• [Entries shown]:
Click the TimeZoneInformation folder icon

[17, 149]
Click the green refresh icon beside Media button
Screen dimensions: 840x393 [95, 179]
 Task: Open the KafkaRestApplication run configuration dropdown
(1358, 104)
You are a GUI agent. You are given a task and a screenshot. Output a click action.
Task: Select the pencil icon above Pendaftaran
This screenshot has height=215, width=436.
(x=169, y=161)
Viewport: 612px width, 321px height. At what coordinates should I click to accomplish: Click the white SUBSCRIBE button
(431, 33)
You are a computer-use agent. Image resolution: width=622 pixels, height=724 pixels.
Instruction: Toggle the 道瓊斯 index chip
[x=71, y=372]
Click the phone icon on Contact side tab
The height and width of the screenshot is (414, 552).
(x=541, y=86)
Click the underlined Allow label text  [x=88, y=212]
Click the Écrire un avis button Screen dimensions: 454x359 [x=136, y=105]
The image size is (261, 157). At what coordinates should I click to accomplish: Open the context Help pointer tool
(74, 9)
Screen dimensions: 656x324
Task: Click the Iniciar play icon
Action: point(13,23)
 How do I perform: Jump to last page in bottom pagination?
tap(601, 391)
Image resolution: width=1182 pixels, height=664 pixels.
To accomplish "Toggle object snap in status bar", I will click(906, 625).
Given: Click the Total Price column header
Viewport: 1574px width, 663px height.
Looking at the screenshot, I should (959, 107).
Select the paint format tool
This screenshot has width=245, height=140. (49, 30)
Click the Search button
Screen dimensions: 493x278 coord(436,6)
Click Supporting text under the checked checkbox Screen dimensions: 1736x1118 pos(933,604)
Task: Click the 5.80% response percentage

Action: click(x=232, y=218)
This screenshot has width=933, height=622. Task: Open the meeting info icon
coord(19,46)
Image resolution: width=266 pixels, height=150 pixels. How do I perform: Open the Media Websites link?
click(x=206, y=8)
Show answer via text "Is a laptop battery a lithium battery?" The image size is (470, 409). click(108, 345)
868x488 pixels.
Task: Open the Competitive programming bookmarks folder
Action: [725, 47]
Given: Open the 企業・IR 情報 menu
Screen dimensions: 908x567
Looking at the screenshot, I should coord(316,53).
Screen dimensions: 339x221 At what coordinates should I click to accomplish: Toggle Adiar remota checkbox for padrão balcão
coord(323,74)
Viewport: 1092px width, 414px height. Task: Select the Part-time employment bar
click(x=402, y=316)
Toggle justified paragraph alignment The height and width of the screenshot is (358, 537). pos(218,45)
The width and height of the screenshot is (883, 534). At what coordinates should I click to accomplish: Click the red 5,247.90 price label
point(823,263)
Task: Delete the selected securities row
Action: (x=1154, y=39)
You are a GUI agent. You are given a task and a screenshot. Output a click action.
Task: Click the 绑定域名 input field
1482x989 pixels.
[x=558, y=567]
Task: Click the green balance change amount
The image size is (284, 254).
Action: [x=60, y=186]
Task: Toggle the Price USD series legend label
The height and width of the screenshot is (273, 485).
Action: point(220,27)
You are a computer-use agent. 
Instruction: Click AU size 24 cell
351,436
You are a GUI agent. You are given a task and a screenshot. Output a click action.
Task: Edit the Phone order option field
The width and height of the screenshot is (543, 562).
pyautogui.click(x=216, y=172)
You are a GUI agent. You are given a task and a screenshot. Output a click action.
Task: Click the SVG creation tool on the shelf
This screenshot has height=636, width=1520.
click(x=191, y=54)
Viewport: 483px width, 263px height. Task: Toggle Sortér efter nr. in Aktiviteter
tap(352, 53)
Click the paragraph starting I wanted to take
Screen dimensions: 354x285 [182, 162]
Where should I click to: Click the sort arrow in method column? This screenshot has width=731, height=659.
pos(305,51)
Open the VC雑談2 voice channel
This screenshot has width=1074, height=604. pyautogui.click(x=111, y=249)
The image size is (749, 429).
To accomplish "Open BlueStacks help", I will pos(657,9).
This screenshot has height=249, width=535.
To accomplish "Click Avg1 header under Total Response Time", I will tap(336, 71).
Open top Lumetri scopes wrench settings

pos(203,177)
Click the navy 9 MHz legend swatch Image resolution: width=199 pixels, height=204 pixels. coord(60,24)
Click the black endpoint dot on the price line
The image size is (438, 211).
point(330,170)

• [Task objective]:
Repeat all of the rows above verbatim, from the first to the last, without altering any of them.

• [Finished answer]:
Click the TimeZoneInformation folder icon

[17, 149]
Click the green refresh icon beside Media button
Screen dimensions: 840x393 [95, 179]
 Task: Open the KafkaRestApplication run configuration dropdown
(1358, 104)
You are a GUI agent. You are given a task and a screenshot. Output a click action.
Task: Select the pencil icon above Pendaftaran
This screenshot has height=215, width=436.
(x=169, y=161)
Viewport: 612px width, 321px height. At what coordinates should I click to accomplish: Click the white SUBSCRIBE button
(431, 33)
You are a computer-use agent. Image resolution: width=622 pixels, height=724 pixels.
Instruction: Toggle the 道瓊斯 index chip
[x=71, y=372]
Click the phone icon on Contact side tab
The height and width of the screenshot is (414, 552).
(x=541, y=86)
Click the underlined Allow label text  [x=88, y=212]
Click the Écrire un avis button Screen dimensions: 454x359 [x=136, y=105]
The image size is (261, 157). At what coordinates should I click to accomplish: Open the context Help pointer tool
(74, 9)
Screen dimensions: 656x324
Task: Click the Iniciar play icon
Action: point(13,23)
 How do I perform: Jump to last page in bottom pagination?
tap(601, 391)
Image resolution: width=1182 pixels, height=664 pixels.
To accomplish "Toggle object snap in status bar", I will click(906, 625).
Given: Click the Total Price column header
Viewport: 1574px width, 663px height.
Looking at the screenshot, I should (959, 107).
Select the paint format tool
This screenshot has width=245, height=140. (49, 30)
Click the Search button
Screen dimensions: 493x278 coord(436,6)
Click Supporting text under the checked checkbox Screen dimensions: 1736x1118 pos(933,604)
Task: Click the 5.80% response percentage

Action: click(x=232, y=218)
This screenshot has width=933, height=622. Task: Open the meeting info icon
coord(19,46)
Image resolution: width=266 pixels, height=150 pixels. How do I perform: Open the Media Websites link?
click(x=206, y=8)
Show answer via text "Is a laptop battery a lithium battery?" The image size is (470, 409). click(108, 345)
868x488 pixels.
Task: Open the Competitive programming bookmarks folder
Action: [725, 47]
Given: Open the 企業・IR 情報 menu
Screen dimensions: 908x567
Looking at the screenshot, I should coord(316,53).
Screen dimensions: 339x221 At what coordinates should I click to accomplish: Toggle Adiar remota checkbox for padrão balcão
coord(323,74)
Viewport: 1092px width, 414px height. Task: Select the Part-time employment bar
click(x=402, y=316)
Toggle justified paragraph alignment The height and width of the screenshot is (358, 537). pos(218,45)
The width and height of the screenshot is (883, 534). At what coordinates should I click to accomplish: Click the red 5,247.90 price label
point(823,263)
Task: Delete the selected securities row
Action: (x=1154, y=39)
You are a GUI agent. You are given a task and a screenshot. Output a click action.
Task: Click the 绑定域名 input field
1482x989 pixels.
[x=558, y=567]
Task: Click the green balance change amount
The image size is (284, 254).
Action: [x=60, y=186]
Task: Toggle the Price USD series legend label
The height and width of the screenshot is (273, 485).
Action: point(220,27)
You are a computer-use agent. 
Instruction: Click AU size 24 cell
351,436
You are a GUI agent. You are given a task and a screenshot. Output a click action.
Task: Edit the Phone order option field
The width and height of the screenshot is (543, 562).
pyautogui.click(x=216, y=172)
You are a GUI agent. You are given a task and a screenshot. Output a click action.
Task: Click the SVG creation tool on the shelf
This screenshot has height=636, width=1520.
click(x=191, y=54)
Viewport: 483px width, 263px height. Task: Toggle Sortér efter nr. in Aktiviteter
tap(352, 53)
Click the paragraph starting I wanted to take
Screen dimensions: 354x285 [182, 162]
Where should I click to: Click the sort arrow in method column? This screenshot has width=731, height=659.
pos(305,51)
Open the VC雑談2 voice channel
This screenshot has width=1074, height=604. pyautogui.click(x=111, y=249)
The image size is (749, 429).
To accomplish "Open BlueStacks help", I will pos(657,9).
This screenshot has height=249, width=535.
To accomplish "Click Avg1 header under Total Response Time", I will tap(336, 71).
Open top Lumetri scopes wrench settings

pos(203,177)
Click the navy 9 MHz legend swatch Image resolution: width=199 pixels, height=204 pixels. coord(60,24)
Click the black endpoint dot on the price line
The image size is (438, 211).
point(330,170)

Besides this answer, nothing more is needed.